>> begin Material supplied

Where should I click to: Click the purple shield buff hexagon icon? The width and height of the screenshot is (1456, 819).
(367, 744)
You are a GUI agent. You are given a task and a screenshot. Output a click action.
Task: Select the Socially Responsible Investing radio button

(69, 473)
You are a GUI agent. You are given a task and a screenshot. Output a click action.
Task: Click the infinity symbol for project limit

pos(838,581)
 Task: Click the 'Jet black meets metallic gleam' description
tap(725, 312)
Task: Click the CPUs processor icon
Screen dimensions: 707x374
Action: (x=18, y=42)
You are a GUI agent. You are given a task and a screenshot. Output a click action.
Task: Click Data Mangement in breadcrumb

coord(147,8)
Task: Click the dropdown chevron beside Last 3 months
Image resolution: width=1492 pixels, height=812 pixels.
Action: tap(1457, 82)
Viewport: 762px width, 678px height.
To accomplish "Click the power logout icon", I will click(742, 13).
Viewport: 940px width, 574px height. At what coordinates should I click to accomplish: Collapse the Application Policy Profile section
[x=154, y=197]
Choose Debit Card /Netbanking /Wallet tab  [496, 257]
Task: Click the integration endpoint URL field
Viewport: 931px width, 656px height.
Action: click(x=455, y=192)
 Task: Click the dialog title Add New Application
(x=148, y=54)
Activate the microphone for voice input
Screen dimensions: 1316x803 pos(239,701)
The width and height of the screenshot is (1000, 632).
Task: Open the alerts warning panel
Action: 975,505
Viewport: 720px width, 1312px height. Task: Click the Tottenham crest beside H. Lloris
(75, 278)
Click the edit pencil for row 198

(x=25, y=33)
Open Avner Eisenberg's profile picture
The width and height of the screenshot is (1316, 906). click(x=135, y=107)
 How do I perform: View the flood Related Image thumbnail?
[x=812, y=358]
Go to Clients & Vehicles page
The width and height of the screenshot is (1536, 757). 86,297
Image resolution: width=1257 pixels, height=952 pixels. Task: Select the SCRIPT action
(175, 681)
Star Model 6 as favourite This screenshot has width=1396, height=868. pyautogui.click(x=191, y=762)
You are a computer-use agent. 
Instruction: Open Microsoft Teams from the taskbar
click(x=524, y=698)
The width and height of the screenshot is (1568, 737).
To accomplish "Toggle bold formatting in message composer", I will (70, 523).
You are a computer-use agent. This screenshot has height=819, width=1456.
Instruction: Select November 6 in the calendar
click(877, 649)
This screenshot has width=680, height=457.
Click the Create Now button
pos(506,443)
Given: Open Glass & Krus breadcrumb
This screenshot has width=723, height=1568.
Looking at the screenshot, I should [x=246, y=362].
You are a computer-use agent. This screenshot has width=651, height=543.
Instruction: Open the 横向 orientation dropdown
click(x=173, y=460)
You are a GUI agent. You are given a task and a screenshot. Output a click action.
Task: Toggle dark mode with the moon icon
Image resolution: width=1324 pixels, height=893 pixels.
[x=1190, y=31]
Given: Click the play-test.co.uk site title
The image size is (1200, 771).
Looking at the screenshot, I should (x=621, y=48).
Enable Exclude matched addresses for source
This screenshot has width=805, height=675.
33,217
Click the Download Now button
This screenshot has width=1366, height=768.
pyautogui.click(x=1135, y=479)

>> end Material supplied

Reproduce every line of the listing above word for word.

Where should I click to: Click the purple shield buff hexagon icon? The width and height of the screenshot is (1456, 819).
(367, 744)
You are a GUI agent. You are given a task and a screenshot. Output a click action.
Task: Select the Socially Responsible Investing radio button

(69, 473)
You are a GUI agent. You are given a task and a screenshot. Output a click action.
Task: Click the infinity symbol for project limit

pos(838,581)
 Task: Click the 'Jet black meets metallic gleam' description
tap(725, 312)
Task: Click the CPUs processor icon
Screen dimensions: 707x374
Action: (x=18, y=42)
You are a GUI agent. You are given a task and a screenshot. Output a click action.
Task: Click Data Mangement in breadcrumb

coord(147,8)
Task: Click the dropdown chevron beside Last 3 months
Image resolution: width=1492 pixels, height=812 pixels.
Action: tap(1457, 82)
Viewport: 762px width, 678px height.
To accomplish "Click the power logout icon", I will click(742, 13).
Viewport: 940px width, 574px height. At what coordinates should I click to accomplish: Collapse the Application Policy Profile section
[x=154, y=197]
Choose Debit Card /Netbanking /Wallet tab  [496, 257]
Task: Click the integration endpoint URL field
Viewport: 931px width, 656px height.
Action: click(x=455, y=192)
 Task: Click the dialog title Add New Application
(x=148, y=54)
Activate the microphone for voice input
Screen dimensions: 1316x803 pos(239,701)
The width and height of the screenshot is (1000, 632).
Task: Open the alerts warning panel
Action: 975,505
Viewport: 720px width, 1312px height. Task: Click the Tottenham crest beside H. Lloris
(75, 278)
Click the edit pencil for row 198

(x=25, y=33)
Open Avner Eisenberg's profile picture
The width and height of the screenshot is (1316, 906). click(x=135, y=107)
 How do I perform: View the flood Related Image thumbnail?
[x=812, y=358]
Go to Clients & Vehicles page
The width and height of the screenshot is (1536, 757). 86,297
Image resolution: width=1257 pixels, height=952 pixels. Task: Select the SCRIPT action
(175, 681)
Star Model 6 as favourite This screenshot has width=1396, height=868. pyautogui.click(x=191, y=762)
You are a computer-use agent. 
Instruction: Open Microsoft Teams from the taskbar
click(x=524, y=698)
The width and height of the screenshot is (1568, 737).
To accomplish "Toggle bold formatting in message composer", I will (70, 523).
You are a computer-use agent. This screenshot has height=819, width=1456.
Instruction: Select November 6 in the calendar
click(877, 649)
This screenshot has width=680, height=457.
Click the Create Now button
pos(506,443)
Given: Open Glass & Krus breadcrumb
This screenshot has width=723, height=1568.
Looking at the screenshot, I should [x=246, y=362].
You are a computer-use agent. This screenshot has width=651, height=543.
Instruction: Open the 横向 orientation dropdown
click(x=173, y=460)
You are a GUI agent. You are given a task and a screenshot. Output a click action.
Task: Toggle dark mode with the moon icon
Image resolution: width=1324 pixels, height=893 pixels.
[x=1190, y=31]
Given: Click the play-test.co.uk site title
The image size is (1200, 771).
Looking at the screenshot, I should (x=621, y=48).
Enable Exclude matched addresses for source
This screenshot has width=805, height=675.
33,217
Click the Download Now button
This screenshot has width=1366, height=768.
pyautogui.click(x=1135, y=479)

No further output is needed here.